Can anyone with access to it test it out on the specific example in the post (fursona ref sheets), and show examples? If it is actually able to generate those with high accuracy that would seem to be a unbelievable improvement.
Haven't tested it on that, but I did try it with an anime character who might be somewhat similar: Yoshida Yuuko, aka. Shamiko. Given that she's a very specific sort of demon girl, it was completely impossible to get anywhere close to her appearance with any pre-existing model.
I took ten high-quality pictures off Pixiv, spent five minutes cropping them, and ran Dreambooth overnight on a 3090 — this turned out to be enormous overkill, the final model was massively overtrained. Intermediate ones were fine.
The output is perfect; even higher quality than what the input model was already good at. This remains true even if I wander well outside the scope of the input pictures, e.g. different art styles, or Shamiko in a spacesuit wandering Mars, or...

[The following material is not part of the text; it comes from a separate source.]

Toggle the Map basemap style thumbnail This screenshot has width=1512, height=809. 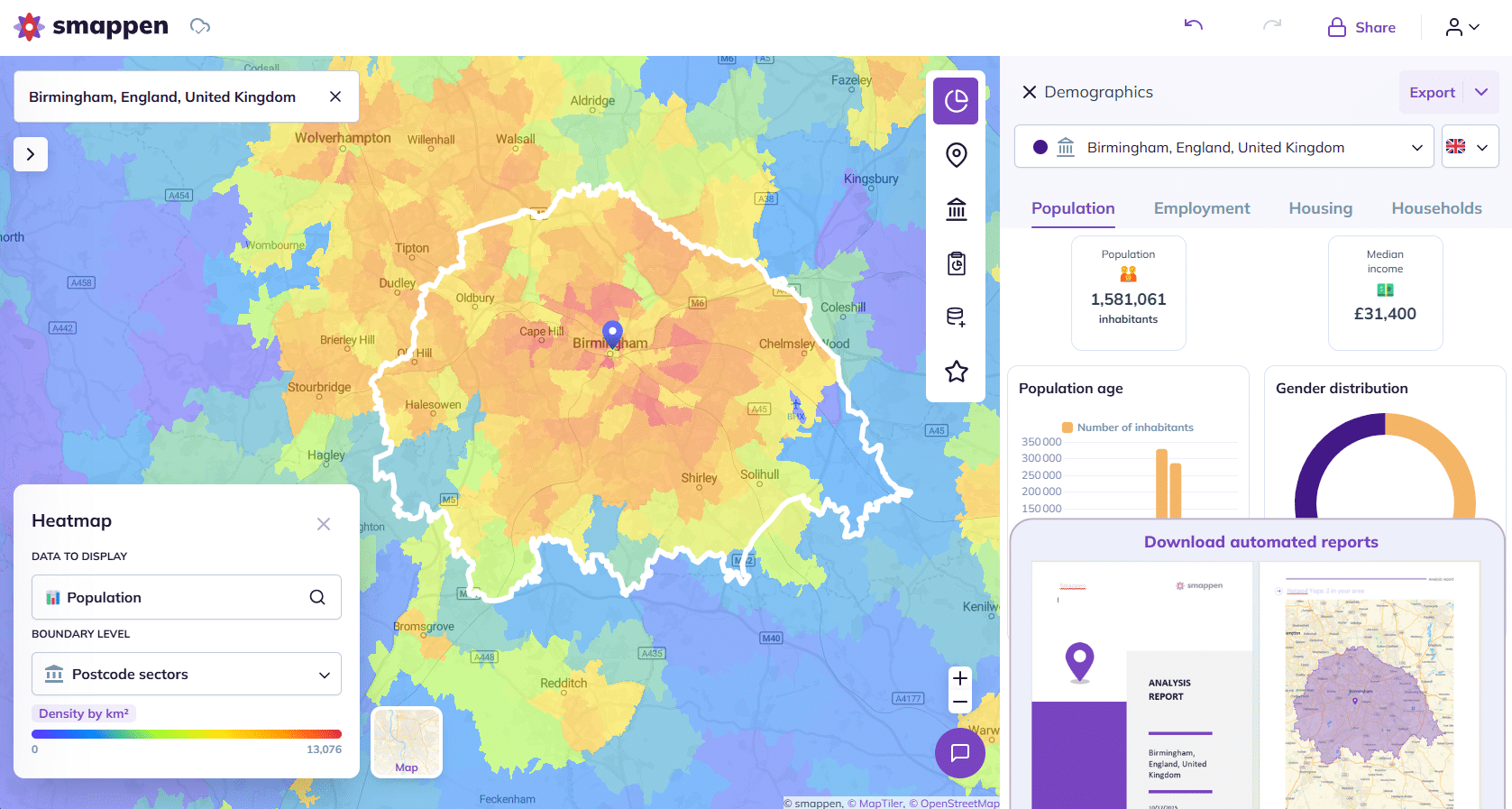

How about Shamiko on a highly improbable forest run? A completely different art style / "medium", in a completely different pose from any of the input images. Mind you, it's lower quality; that's mostly because I didn't do any cleanup or img2img work.

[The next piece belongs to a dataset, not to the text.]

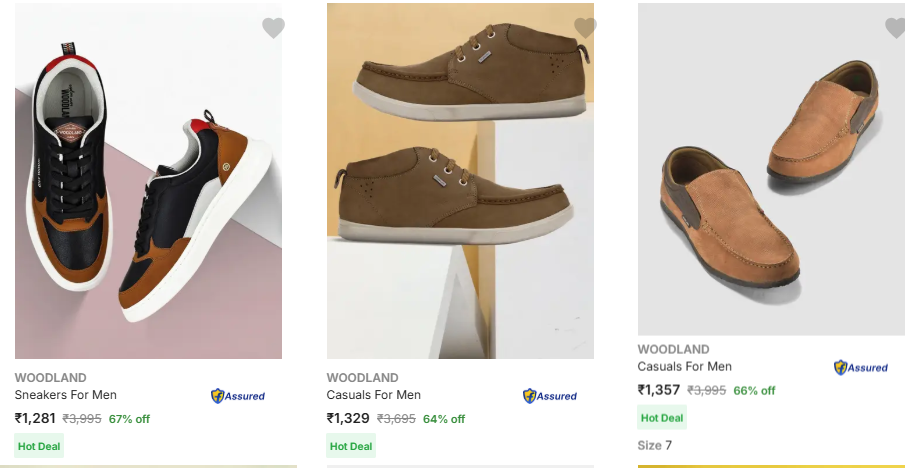Click Assured badge on the ₹1,329 casuals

It's still not as good as the real thing. She's missing her tail in both of these pictures — though she had it in others — but even if I filtered for that, it's missing the expressivity it usually has. Shamiko's an emotional girl, and a lot of that shows in tail behaviour...

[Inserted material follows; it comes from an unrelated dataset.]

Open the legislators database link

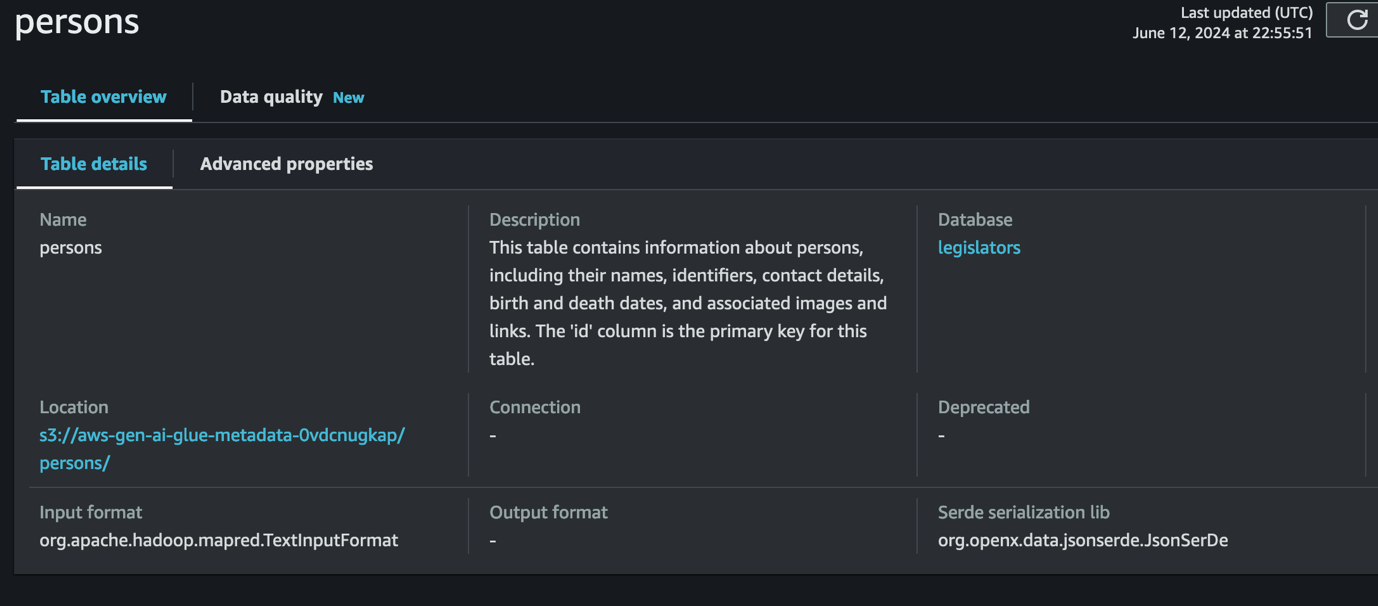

I doubt I need to tell you that there is no way to say "Jealous Shamiko, with tail curled protectively around Momo". Not yet, at any rate.
>Jealous Shamiko, with tail curled protectively around Momo
Why can't this be done? It also seems like an object-composition problem, so assuming the model has some concept of "Momo" like it does for "forest" it would seem to be possible? Is this just a limitation of the Dreambooth finetuning process?
Also if you happen to have more samples of the Dreambooth output, could you share? (I want to see that Shamiko in a spacesuit wandering mars...)
I'm interested to know how well diffusion models can generalize across style (I guess this could be tested by keeping a fixed prompt and varying the initial seed state). Have diffusion models successfully learned some latent space for "style"? This doesn't matter for real-world objects since all apples look pretty much the same, but it matters a lot for 2D art where artists usually have a unique style (which I guess would be defined by proportions, palette, etc.).
It is an object-composition problem, and the AI _can’t usually handle those_.
The tail is also highly stylised, frequently taking up completely inorganic poses such as “jagged pikachu style shock/surprise line”.
One or the other of those might be manageable, at least by generating fifty pictures and picking the best. Both in combination means human input is absolutely necessary. Which doesn’t make the AI useless, by any means; it’s fully capable of acting as a collaborator.
That definitely is impressive, and thanks for pointing out it still misses key features! I will say though that those anime-styles, for lack of a better term, seem to do very very well when rendered by an AI. Other less simplified or less flat styles it struggles with much much more (not to say this style is lesser in any way, however).
So this seems to be more of a incremental improvement, from a layman's view. I'm sure it's technologically impressive, but it looks like it won't be generating ref sheets. Thank you for testing!